这种非官方的士林舆论,居然深刻地影响了王朝选官;获得“士名”者,往往是州郡并辟、三府交征,趋之唯恐不及。如隐士樊英虽言行无缺然而并无异能,征至后“朝廷设坛席,犹待神明”;向栩性卓诡不伦,状如狂生,竟被征拜赵相,到官略不视文书,又拜侍中;黄宪为人“浅深莫臻其分,清浊未议其方”,被举孝廉,又辟公府。《后汉书·方术传论》范晔曰:“汉世之所谓名士者,其风流可知矣。虽弛张趣舍,时有未纯,于刻情修容,依倚道艺,以就其声价,非所能通物方,弘时务也。及征樊英、杨厚,朝廷若待神明,至,竟无它异。英名最高,毁最甚。李固、朱穆等以为处士纯盗虚名,无益于用,故其所以然也。”(3)对那些并不能“通物方、弘时务”,“无益于用”的名士,朝廷反而“若待神明”,那么汉廷传统的“以能取人”方针,就必然受到严重挑战。
发展下去,许多士人索性三察不起、九辟不就。在士林交游得名,似乎比王朝禄位更能保证社会地位。越是不应征辟,身价越高,王朝选官过程成了士人标榜名声之机会。而把入仕称为“屈身降志”,遂成了汉末士林之习语,屡见于碑传。
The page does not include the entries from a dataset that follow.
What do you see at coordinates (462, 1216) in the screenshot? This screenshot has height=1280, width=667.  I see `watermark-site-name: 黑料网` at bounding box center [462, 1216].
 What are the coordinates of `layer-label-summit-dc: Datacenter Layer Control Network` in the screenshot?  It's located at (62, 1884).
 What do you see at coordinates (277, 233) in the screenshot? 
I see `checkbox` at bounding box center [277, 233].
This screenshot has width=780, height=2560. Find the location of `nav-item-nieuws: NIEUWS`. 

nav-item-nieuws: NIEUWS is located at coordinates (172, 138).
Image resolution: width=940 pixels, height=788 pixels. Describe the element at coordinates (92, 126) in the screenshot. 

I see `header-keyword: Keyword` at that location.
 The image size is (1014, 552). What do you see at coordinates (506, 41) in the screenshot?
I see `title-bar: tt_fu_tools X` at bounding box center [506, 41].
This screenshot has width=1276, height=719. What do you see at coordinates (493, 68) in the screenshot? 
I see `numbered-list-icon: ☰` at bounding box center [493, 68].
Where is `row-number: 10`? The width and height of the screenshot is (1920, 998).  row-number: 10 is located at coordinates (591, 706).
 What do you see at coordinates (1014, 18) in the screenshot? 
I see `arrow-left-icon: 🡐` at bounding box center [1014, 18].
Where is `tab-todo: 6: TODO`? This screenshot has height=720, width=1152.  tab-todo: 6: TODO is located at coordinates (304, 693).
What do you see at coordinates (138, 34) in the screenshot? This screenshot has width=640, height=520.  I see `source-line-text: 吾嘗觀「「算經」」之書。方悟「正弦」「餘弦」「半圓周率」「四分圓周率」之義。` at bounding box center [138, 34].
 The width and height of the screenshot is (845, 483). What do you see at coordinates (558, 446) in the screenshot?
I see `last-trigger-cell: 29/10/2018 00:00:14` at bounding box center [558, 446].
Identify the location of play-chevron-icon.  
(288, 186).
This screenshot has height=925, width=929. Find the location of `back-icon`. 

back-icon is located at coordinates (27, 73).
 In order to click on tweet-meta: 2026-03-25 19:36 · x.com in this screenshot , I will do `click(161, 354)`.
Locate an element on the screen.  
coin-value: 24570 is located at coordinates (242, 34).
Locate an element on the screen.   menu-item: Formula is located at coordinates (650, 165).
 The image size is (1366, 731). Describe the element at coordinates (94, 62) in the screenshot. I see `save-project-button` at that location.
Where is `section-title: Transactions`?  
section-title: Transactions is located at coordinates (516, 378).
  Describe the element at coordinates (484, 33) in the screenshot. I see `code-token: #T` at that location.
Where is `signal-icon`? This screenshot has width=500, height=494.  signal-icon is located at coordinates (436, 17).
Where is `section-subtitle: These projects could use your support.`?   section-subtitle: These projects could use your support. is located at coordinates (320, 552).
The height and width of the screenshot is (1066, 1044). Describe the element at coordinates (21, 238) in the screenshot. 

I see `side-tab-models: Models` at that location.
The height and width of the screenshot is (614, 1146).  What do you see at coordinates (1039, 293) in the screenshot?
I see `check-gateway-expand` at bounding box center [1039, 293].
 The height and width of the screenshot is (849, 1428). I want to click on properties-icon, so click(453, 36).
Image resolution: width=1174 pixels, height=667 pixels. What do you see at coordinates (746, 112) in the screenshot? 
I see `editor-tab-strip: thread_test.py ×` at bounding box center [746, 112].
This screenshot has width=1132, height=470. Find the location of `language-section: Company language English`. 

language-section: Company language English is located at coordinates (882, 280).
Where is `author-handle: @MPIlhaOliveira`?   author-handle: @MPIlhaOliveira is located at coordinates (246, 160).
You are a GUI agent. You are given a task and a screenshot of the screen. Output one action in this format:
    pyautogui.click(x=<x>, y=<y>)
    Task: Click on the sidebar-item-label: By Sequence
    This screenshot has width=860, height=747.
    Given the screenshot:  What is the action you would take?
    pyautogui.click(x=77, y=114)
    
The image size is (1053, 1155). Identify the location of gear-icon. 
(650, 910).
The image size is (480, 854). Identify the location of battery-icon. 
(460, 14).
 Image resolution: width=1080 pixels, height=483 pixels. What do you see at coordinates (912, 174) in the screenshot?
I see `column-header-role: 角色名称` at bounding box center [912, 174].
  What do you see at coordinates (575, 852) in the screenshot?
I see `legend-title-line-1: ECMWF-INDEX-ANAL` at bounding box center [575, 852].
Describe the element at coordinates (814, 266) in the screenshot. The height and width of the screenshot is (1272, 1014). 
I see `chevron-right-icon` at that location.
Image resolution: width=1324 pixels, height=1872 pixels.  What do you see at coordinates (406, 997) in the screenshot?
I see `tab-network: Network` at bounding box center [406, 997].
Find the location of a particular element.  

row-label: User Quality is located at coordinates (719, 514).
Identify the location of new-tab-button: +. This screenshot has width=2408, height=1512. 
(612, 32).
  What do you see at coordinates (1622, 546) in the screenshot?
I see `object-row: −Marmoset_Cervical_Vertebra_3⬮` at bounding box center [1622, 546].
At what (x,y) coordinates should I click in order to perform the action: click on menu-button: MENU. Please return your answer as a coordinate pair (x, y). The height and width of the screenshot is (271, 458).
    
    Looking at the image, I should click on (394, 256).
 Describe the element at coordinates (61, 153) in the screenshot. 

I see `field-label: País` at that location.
据《后汉书·姜肱传》注引谢承《后汉书》,顺帝手诏征隐士姜肱,有“肱抗陵云之志,养浩然之气,以朕德薄,未肯降志”之语;据《后汉书·法真传》,扶风太守征法真,有“昔鲁哀公虽为不肖,而仲尼称臣。太守虚薄,欲以功曹相屈,光赞本朝”之语;据《后汉纪·灵帝纪》,黄忠劝申屠蟠应何进征,有“先生抗志弥高,所执益固,将军于是怃然失望,面有愧色,自以德薄,深用咎悔”之语。士人高自标置不肯“屈身降志”,王朝政府却须反躬自责为德薄不能致贤。较之汉高求贤诏“贤士大夫有肯从我游者,吾能尊显之”,汉武求贤诏“泛驾之马、跅弛之士,亦在御之而已”那种居高临下的傲慢口吻,真不可同日而语!
这表明了士林舆论影响之大,以及士人独立地位之高。在这种情况下,士人既不须“试职”,亦不须“累功”,只要“坐作声价”,则官爵自来。《风俗通义·愆礼》:“南阳张伯大、邓子敬……俱去乡里,居缑氏城中,亦教授,坐养声价。伯大为议郎、益州太守;子敬辟司徒,公车征。”袁绍亦“爱士养名”“坐作声价”(见《后汉书》本传)。王朝选官有时便直接向名士谘议。《后汉书·符融传》记汉中晋文经、梁国黄子艾“并恃其才智,炫耀上京”,“三公所辟召者,辄以询访之,随所臧否,以为与夺”。许多郡守,索性直接聘请名士为功曹领署选事。宗资为南阳太守,以名士范滂为功曹;成缙为南阳太守,以名士岑晊为功曹;扶风太守聘名士法真,“欲以功曹相屈,光赞本朝”;汝南太守王堂以名士陈蕃为功曹,“宪章朝石,简核才职”。《太平御览》卷二六四引《会稽典录》:“魏徽字孔章,仕郡为功曹史,府君贵其名重,徽每拜谒,常跪而待之”;又引《华阳国志》:“李业字臣游,梓橦人,少执志清白,太守刘咸慕其名,召为功曹,十命不诣。”可见“以名取人”影响之深。